Het quoted a part of the spec:

"A streamed transformation that only accesses part of the input
document (for example, a header at the start of a document) is not
required to continue reading once the data it needs has been read.
This means that XML well-formedness or validity errors occurring in
the unread part of the input stream may go undetected."

and gave this example:

<?xml version="1.0" encoding="UTF-8"?>
<xsl:stylesheet
  xmlns:xsl="http://www.w3.org/1999/XSL/Transform"
  version="3.0"
  xmlns:xs="http://www.w3.org/2001/XMLSchema"
  exclude-result-prefixes="xs">

<xsl:param name="input-uri" as="xs:string" select="'test201602170101.xml'"/>

<xsl:param name="items-to-copy" as="xs:integer" select="4"/>
<xsl:variable name="children-to-copy" as="xs:integer" select="$items-to-copy +
1"/>

<xsl:mode streamable="yes"/>

<xsl:output indent="yes"/>

<xsl:template name="xsl:initial-template">
  <xsl:stream href="{$input-uri}">
    <xsl:apply-templates/>
  </xsl:stream>
</xsl:template>

<xsl:template match="/*">
  <xsl:copy>
    <xsl:iterate select="*">
      <xsl:copy-of select="."/>
      <xsl:if test="position() eq $children-to-copy">
        <xsl:break/>
      </xsl:if>
    </xsl:iterate>
  </xsl:copy>
</xsl:template>

</xsl:stylesheet>

with the following input:

<root>
  <header>...</header>
  <item name="1">...</item>
  <item name="2">...</item>
  <item name="3">...</item>
  <item name="4">...</item>
  <item>
</root>

This input is deliberately not well-formed.
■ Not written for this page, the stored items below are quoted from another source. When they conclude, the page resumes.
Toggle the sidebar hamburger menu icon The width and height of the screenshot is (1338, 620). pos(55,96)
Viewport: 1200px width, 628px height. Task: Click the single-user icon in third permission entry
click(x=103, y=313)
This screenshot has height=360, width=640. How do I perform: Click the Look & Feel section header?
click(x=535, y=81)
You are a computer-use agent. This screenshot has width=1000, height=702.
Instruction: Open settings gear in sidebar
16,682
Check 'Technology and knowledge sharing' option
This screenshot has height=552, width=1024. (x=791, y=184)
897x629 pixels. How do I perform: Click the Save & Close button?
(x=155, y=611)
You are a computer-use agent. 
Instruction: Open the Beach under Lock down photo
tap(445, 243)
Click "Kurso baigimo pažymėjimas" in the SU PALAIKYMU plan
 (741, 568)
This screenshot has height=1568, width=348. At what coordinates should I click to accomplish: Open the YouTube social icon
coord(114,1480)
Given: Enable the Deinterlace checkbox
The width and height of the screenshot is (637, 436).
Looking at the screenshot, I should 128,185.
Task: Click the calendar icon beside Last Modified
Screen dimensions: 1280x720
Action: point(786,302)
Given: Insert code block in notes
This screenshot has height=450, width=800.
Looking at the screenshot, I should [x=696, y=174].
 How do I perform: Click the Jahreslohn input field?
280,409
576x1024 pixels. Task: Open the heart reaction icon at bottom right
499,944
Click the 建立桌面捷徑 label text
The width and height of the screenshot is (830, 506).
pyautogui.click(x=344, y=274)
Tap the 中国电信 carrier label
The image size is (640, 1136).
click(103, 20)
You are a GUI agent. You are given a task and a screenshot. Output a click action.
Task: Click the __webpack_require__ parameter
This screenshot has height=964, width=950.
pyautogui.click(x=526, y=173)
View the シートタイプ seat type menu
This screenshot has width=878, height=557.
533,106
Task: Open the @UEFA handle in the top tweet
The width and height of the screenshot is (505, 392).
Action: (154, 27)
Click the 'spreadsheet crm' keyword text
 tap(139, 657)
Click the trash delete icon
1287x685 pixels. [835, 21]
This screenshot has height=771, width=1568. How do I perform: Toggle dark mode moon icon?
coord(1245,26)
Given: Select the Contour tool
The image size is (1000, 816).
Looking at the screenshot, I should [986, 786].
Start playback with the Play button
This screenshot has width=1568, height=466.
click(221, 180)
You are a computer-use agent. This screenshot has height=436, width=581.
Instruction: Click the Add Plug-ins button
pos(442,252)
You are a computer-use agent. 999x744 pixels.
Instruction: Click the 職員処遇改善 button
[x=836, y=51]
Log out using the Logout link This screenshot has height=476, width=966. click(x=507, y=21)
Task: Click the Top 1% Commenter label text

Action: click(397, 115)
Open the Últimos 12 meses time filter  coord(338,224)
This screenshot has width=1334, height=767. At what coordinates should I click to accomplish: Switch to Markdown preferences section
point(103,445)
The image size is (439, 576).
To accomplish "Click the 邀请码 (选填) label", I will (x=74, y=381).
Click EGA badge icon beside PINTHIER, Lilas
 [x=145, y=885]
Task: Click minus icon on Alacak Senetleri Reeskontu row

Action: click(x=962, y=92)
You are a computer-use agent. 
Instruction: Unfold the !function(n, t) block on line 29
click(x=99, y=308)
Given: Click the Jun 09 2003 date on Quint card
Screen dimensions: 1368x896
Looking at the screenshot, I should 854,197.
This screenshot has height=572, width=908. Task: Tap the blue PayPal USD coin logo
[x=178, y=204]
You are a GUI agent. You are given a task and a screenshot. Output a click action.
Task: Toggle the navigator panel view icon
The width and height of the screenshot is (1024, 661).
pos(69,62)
He ran the example with Saxon as well, which threw no error. My product threw a
rather unclear internal error which is clearly a bug. 

However, this shows a peculiar situation that may arise with non well-formed
documents. I would challenge that in this case the error can be ignored,
because the xsl:copy is shallow-copying the <root> element. To complete that
copy it needs to read through to the end.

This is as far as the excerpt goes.